Following the mitonucleon
Continuing to look for the distinctive profile of the mitonucleon, Dr Fleming found evidence that mitonucleons are involved in communication of cultured endometrial cells with each other. One of the most interesting forms of such communication are membrane tubules: extensions of the cell membrane connecting two cells, that allow substances to pass between cells. Dr Fleming demonstrated that tubules connect endometrial cells one to another, and also join spheroids to attached endometrial cells.
As mitonucleons can generate hollow spheroids, Dr Fleming believes that they are capable of acting as a ‘cellular trojan horse’.

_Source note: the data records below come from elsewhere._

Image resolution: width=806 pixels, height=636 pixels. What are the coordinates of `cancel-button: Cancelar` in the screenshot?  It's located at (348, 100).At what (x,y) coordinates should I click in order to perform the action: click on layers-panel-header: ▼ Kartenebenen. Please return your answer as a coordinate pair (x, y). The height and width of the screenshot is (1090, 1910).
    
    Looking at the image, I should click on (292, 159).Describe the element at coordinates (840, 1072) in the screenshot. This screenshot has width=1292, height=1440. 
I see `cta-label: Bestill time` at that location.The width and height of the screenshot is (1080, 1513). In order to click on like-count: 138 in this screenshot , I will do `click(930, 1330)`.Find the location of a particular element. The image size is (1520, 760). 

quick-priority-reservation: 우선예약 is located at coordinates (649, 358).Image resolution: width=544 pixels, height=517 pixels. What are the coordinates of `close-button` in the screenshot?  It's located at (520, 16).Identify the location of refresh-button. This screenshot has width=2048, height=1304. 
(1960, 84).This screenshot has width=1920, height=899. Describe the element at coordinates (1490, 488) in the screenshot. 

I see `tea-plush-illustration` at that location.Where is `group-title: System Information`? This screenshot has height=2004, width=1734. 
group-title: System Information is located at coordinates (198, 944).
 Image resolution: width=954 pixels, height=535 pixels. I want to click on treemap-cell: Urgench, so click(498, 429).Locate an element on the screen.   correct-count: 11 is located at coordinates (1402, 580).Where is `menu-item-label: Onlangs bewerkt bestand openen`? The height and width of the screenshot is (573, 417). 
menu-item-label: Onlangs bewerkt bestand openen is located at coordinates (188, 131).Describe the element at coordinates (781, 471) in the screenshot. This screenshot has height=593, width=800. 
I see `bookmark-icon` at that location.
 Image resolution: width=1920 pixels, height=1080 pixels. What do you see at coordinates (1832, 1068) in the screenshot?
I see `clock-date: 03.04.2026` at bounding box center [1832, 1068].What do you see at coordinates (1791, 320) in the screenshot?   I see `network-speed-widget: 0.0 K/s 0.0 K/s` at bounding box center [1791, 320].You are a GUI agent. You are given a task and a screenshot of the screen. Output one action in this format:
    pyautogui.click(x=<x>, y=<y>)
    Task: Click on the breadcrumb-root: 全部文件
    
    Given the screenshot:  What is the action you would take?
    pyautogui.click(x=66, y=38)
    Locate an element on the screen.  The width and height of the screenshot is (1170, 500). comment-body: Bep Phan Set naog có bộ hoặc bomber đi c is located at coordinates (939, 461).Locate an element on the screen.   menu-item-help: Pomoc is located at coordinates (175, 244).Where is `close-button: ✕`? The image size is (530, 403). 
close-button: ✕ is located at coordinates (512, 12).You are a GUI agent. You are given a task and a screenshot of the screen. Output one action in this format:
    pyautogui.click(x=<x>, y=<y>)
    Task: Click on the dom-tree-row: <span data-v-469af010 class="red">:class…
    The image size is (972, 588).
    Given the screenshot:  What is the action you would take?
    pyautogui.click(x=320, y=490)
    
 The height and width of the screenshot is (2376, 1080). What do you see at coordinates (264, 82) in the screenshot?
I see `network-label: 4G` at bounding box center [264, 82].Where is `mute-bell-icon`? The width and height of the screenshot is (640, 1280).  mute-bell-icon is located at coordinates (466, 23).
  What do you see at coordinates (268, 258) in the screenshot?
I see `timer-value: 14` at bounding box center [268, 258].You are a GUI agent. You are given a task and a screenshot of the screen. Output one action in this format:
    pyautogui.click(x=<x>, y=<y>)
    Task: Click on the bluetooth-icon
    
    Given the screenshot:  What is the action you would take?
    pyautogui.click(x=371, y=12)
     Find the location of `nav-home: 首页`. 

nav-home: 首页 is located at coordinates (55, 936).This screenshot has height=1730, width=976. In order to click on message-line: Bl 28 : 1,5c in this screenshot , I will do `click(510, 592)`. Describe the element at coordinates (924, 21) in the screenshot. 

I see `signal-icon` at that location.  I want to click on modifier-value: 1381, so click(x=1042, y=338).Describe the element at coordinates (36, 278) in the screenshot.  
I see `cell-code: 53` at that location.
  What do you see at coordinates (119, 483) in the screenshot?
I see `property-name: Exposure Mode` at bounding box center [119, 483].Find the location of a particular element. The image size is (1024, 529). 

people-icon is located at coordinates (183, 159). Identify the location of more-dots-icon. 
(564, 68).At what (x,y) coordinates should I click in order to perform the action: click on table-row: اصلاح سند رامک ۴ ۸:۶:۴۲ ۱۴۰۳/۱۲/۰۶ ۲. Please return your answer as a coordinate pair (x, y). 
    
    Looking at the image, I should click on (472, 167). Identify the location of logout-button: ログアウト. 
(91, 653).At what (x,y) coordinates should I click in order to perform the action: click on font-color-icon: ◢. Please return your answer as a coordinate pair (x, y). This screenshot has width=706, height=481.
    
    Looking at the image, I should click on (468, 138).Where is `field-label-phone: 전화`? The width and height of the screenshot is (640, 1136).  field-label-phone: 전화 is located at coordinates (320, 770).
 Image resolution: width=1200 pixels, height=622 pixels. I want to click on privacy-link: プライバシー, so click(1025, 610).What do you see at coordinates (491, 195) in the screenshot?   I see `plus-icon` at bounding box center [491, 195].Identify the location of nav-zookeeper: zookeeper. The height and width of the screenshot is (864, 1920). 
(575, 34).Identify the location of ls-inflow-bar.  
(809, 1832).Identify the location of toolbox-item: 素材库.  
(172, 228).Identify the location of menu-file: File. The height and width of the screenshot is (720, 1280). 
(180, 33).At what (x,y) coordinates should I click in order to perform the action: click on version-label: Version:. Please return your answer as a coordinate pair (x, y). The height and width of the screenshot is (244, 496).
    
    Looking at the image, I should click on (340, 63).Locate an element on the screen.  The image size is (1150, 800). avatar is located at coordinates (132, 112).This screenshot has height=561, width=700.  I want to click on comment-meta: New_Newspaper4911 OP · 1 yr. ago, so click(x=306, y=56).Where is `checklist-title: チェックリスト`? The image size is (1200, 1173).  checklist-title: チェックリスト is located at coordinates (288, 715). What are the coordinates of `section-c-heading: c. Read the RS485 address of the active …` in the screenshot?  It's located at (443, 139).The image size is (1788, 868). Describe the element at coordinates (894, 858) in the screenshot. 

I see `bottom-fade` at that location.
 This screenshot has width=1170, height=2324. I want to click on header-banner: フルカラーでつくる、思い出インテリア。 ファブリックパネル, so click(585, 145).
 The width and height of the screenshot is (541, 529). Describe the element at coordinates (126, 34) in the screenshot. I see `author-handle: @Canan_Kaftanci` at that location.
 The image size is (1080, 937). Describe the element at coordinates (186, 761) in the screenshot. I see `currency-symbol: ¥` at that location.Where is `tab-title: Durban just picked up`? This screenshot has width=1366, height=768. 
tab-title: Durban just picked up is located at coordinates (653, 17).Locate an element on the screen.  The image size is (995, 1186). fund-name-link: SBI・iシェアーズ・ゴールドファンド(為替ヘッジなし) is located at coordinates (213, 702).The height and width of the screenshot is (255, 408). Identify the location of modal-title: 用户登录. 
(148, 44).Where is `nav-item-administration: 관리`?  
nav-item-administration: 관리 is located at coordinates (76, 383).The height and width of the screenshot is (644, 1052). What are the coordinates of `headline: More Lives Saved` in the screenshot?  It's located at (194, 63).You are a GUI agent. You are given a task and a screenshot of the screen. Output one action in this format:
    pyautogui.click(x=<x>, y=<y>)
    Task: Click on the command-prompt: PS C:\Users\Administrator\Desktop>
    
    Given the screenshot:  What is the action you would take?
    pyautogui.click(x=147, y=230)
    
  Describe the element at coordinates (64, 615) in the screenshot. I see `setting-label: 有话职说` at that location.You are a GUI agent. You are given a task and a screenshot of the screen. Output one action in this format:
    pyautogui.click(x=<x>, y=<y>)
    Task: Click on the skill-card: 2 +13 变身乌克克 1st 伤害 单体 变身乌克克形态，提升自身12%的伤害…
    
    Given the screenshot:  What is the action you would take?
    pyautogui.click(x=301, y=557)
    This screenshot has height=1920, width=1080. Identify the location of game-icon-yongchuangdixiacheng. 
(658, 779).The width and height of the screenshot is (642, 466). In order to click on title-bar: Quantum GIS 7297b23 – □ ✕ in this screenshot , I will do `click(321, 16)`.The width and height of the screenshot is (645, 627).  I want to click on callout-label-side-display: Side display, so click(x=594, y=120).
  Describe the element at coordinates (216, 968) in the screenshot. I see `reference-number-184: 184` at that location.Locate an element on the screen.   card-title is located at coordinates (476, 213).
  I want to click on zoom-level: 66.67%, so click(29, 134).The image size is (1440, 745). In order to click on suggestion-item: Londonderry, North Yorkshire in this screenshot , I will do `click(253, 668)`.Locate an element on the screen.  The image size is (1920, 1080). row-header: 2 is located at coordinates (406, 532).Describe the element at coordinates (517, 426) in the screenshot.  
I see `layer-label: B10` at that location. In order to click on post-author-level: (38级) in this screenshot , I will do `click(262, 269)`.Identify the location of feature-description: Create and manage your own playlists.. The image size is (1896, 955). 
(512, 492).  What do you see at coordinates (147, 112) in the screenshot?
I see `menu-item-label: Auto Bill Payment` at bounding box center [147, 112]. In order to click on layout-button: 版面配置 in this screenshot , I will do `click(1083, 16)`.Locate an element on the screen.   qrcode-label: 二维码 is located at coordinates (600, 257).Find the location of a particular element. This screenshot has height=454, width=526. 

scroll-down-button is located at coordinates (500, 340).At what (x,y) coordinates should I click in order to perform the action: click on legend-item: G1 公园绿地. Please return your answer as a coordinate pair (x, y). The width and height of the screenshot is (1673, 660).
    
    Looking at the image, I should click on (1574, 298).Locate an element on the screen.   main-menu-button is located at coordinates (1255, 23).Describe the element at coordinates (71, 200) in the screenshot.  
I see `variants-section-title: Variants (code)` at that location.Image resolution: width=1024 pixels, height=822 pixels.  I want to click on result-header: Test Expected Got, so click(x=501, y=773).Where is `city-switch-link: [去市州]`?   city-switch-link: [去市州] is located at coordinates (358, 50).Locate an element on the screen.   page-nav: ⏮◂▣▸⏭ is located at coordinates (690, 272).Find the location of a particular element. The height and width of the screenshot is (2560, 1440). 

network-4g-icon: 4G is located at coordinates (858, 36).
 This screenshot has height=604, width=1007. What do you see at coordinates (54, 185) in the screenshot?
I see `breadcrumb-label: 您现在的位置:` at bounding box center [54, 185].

Dr Fleming ultimately discovered that mitonucleons can pass into, or can form in, tubules leading from spheroids to cells outside of the spheroid. Since tubules carrying mitochondria and/or nuclei between cells have been described, it is perhaps not surprising to find that a transient structure containing mitochondria specifically associated with chromatin can also be exported across significant distances from one cell to another. That mobility, together with the capacity of spheroids to generate multiple cells, makes the mitonucleon something of a “cellular trojan horse” under certain circumstances.
Most recently, Dr Fleming has discovered that clustered single-celled hollow spheroids form from clusters of cells all containing mitonucleons. Such clusters seem to have more “staying power” in cultures and appear capable of forming the kinds of membrane tubules that could be invasive if “lodged” in lymph nodes. As she points out in her most recent paper, enough has been discovered about mitonucleons and the “beehive” structures that can be formed to suggest that they constitute one form of the invasive structures responsible for cancer metastases.
Cutting-edge, controversial, or both?
This specific research area is currently somewhat controversial. As yet, there is no clear agreement on the function or purpose of cell-to-cell tubules, such as those identified in endometrial cells by Dr Fleming. However, these structures are attracting increasing research interest. It is also important to note that some of Dr Fleming’s papers on this topic as described here have been published as preprints still to be submitted for peer review and the evidence so far accumulated is based solely on microscopy. Nevertheless, the wealth of new information surely offers a route towards intriguing new avenues of study, which could have important implications for high-profile areas of research such as cancer biology.
Do you have any plans to look for mitonucleons in other types of cell?
<> I hope other scientists will do so, particularly in tumorous tissues excised from humans or in ascites fluid from patients with metastatic cancers. Possible first steps involve using procedures that do not destroy hollow spheroid structures (all of my work suggests that hollow spheroids are delicate) and staining for endogenous biotin. Meanwhile, I continue to study mitonucleons in human endometrial cells, looking for more evidence for what gases might fill the structures.